Он только хотел, чтобы немецкий народ, общественность мира, пролетарии всех стран знали, что он не отказывается ни от одного своего слова; что истинные государственные изменники расправляются с ним, как расправляются со всеми борцами за дело пролетариата. Он хотел использовать свою переписку с судом, чтобы еще раз, наиболее ярко, пропагандировать свои идеи, чтобы еще раз призвать народ к борьбе против их общих врагов.
Копии с заявлений — он буквально атаковал ими судебные власти, — в которых он развивал лозунги, провозглашенные на Потсдамской площади, он тщательно собирал, передавал в надежные руки, как и все материалы следствия, которые попадали к нему, и мечтал, чтобы все это было собрано в книгу и опубликовано.
Пока же наиболее важные документы и объяснения Либкнехта распространял в нелегальных листовках «Союз Спартака».
А потом состоялся суд.
Начался он с того, что по ходатайству представителя обвинения постановил удалить из зала заседаний всех посторонних лиц, а оставшихся обязал хранить строгое молчание.
«Посторонними» оказались и Софья Либкнехт и доктор Теодор Либкнехт. И пока полиция выпроваживала тех, кто пришел на эту постыдную комедию, пока грубо выводили жену и старшего брата Либкнехта, в зале гремел его возмущенный голос:
— Однако не думайте, что вам удастся скрыть происходящее от общественности! Чем больше вы прилагаете для этого усилий, тем в меньшей степени вам это удастся и тем вернее удастся нам пренебречь вашими решениями и законами. Как верно то, что солнце сияет в этом зале, так верно и то, что весь мир узнает все, что вы хотели сохранить во мраке!
Его не испугал ни сам судебный процесс, ни обстановка таинственности, в которой проходил суд. Пренебрегая тем, что его слова только ухудшат его положение, что он сам накликает на себя еще большую беду, не думая о себе, не останавливаясь ни перед чем, он снова и снова использовал трибуну суда, чтобы сорвать последние покровы с империализма вообще и с германского в частности.
Либкнехт обвинял. Жестоко, ядовито, веско. Будто и не его дело слушалось в военном суде, будто и не ему грозила каторжная тюрьма, будто не перед судьями, которых он презирал, — перед всем миром выступал он.

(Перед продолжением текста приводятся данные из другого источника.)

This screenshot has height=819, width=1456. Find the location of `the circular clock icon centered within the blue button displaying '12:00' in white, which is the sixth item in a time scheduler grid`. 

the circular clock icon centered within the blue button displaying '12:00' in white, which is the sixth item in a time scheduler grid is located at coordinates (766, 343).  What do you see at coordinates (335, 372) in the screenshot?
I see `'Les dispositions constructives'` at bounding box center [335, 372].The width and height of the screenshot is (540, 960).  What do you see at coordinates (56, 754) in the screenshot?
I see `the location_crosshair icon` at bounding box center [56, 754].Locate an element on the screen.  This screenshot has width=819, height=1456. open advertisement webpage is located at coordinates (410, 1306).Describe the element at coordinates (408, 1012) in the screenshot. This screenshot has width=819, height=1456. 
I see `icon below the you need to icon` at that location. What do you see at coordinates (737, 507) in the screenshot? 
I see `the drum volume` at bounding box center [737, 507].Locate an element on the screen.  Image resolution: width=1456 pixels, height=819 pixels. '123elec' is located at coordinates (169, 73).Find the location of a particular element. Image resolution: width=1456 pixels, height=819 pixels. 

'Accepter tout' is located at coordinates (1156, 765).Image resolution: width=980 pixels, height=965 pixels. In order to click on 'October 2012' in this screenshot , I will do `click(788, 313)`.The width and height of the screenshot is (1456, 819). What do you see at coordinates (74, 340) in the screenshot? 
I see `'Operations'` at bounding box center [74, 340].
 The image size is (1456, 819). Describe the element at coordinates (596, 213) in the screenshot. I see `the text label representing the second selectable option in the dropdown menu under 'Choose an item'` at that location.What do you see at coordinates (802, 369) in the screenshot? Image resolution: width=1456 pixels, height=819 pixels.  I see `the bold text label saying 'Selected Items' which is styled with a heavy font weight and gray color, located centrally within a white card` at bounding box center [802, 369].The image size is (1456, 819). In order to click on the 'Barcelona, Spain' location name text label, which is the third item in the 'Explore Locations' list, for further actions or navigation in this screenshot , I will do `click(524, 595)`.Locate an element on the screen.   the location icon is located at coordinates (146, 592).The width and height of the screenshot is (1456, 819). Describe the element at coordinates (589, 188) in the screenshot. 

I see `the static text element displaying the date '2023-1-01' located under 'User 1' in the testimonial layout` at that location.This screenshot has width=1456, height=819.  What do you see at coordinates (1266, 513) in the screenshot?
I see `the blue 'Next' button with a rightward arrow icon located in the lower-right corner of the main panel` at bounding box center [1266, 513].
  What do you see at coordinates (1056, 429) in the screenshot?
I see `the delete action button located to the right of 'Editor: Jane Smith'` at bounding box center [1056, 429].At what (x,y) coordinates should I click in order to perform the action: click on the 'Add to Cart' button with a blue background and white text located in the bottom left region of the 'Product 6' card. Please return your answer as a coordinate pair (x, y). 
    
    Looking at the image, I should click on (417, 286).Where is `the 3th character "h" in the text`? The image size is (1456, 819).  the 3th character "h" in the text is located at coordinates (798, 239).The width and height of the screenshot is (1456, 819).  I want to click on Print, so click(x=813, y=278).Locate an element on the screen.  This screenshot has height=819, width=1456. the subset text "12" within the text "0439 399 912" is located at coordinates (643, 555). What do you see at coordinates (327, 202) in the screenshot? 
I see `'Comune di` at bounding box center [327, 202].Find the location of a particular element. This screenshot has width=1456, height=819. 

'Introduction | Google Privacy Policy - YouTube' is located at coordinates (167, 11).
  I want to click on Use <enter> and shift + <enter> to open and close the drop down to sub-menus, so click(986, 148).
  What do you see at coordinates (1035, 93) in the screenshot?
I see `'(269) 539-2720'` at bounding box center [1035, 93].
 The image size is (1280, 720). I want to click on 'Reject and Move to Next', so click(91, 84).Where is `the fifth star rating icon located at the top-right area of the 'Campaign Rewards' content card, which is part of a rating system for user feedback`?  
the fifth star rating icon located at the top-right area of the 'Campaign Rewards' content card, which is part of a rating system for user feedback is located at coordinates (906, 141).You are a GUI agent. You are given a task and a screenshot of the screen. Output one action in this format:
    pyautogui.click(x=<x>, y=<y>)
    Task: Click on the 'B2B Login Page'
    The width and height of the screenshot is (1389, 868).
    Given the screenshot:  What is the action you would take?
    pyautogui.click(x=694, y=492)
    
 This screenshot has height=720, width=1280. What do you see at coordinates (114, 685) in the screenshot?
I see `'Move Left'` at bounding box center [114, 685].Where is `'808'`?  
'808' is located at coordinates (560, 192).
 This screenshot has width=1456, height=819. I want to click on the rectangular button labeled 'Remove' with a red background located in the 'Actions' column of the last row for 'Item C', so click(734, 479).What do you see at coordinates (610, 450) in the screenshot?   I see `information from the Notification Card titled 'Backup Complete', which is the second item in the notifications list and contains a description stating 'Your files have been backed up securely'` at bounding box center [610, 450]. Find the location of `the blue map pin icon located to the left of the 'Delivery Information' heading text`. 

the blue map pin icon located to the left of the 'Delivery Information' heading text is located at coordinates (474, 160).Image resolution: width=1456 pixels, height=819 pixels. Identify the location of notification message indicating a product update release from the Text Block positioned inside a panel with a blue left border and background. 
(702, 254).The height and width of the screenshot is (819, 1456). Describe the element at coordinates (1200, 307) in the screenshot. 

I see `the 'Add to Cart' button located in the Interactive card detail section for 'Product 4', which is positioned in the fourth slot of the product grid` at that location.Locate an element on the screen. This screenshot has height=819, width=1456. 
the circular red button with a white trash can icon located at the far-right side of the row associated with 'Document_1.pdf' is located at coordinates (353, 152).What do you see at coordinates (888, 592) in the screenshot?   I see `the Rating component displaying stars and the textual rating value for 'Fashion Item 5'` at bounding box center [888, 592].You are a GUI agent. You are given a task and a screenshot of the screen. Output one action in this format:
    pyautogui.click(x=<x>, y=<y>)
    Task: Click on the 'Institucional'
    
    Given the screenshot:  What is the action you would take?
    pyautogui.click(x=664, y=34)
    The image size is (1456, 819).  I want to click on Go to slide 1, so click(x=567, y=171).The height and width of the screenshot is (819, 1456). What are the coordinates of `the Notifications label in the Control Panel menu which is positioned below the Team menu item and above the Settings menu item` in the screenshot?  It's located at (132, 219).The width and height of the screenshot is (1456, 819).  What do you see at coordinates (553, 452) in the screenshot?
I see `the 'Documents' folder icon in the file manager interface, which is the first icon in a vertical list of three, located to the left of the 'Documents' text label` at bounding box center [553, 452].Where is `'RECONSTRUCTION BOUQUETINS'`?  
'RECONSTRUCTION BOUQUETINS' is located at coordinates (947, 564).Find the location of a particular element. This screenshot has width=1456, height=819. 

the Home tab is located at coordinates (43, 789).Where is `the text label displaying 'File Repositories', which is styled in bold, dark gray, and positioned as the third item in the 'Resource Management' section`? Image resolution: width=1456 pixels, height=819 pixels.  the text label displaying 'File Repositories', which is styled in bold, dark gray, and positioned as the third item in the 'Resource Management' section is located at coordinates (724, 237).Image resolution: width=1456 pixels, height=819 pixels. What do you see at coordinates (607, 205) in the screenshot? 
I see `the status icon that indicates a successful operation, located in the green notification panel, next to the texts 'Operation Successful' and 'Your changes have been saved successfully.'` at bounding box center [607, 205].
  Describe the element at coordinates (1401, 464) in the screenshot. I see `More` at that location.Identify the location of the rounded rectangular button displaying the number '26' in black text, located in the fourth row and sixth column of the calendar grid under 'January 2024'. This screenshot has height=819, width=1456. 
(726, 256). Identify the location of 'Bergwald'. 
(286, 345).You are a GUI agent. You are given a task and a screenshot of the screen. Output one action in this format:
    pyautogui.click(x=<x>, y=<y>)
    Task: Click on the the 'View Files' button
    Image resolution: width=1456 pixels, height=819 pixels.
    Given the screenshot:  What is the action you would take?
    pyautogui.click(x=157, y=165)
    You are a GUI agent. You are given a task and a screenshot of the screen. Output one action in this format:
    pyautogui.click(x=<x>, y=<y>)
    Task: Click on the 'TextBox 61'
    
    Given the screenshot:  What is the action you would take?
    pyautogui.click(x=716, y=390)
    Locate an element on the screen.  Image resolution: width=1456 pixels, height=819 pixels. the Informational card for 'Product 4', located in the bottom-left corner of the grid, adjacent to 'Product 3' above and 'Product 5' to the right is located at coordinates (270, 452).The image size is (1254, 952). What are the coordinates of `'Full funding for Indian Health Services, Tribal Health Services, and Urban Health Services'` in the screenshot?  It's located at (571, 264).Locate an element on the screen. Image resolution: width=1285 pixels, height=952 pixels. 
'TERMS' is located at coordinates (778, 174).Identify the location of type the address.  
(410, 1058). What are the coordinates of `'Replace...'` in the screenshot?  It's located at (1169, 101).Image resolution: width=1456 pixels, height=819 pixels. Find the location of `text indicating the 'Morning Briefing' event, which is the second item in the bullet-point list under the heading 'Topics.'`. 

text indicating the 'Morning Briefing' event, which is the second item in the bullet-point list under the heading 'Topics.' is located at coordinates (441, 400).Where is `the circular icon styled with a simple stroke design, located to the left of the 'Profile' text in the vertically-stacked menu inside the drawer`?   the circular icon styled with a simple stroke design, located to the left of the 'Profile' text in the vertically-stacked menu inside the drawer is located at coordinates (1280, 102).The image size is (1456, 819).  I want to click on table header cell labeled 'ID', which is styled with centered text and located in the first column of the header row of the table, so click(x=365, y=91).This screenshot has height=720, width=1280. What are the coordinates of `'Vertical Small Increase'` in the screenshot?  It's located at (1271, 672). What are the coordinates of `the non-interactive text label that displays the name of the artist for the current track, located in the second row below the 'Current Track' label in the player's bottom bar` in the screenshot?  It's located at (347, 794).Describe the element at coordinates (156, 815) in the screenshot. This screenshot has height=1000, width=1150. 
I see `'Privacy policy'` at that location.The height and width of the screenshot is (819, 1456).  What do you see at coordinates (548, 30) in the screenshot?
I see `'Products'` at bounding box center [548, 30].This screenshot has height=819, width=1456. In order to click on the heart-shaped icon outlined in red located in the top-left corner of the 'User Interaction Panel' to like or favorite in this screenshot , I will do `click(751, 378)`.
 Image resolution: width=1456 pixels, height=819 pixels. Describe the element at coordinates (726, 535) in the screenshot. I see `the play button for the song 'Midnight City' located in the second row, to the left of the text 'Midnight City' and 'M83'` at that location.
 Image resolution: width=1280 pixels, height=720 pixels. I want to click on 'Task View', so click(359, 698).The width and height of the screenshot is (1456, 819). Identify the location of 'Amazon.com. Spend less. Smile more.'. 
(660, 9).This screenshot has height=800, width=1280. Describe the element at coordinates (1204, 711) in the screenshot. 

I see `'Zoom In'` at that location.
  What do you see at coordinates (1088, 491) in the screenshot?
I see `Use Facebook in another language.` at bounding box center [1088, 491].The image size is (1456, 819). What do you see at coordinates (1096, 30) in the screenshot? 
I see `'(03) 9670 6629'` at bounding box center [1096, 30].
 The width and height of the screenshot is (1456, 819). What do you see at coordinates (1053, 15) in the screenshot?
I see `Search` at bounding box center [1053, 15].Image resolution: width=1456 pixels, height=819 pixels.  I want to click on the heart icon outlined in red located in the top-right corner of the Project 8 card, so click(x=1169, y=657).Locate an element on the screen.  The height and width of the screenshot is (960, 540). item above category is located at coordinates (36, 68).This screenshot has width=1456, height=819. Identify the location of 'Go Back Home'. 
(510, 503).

Несмотря на секретность, какой был окружен процесс, слова, сказанные Либкнехтом в первый же день, к вечеру были уже известны далеко за пределами здания суда. Не помогло изгнание «посторонних», не помогло «строгое молчание» присутствующих — были каналы, недоступные юстиции; по этим каналам хлесткие, ядовитые, разящие обвинения обвиняемого просачивались наружу в ту же минуту, как были произнесены.
Первое же заявление, поданное Либкнехтом председателю суда, содержало все ответы на все возможные вопросы, которые ему могут задать судьи. И если они рассчитывали, что он попытается оправдываться, — их ждало жестокое разочарование. Нет, оправданий от Карла Либкнехта военному суду юнкерской юстиции не дождаться!
«…Листовку «Все на праздник Первое мая!» и воззвание я распространял в конце апреля, а также 1 мая сего года в Берлине и его окрестностях…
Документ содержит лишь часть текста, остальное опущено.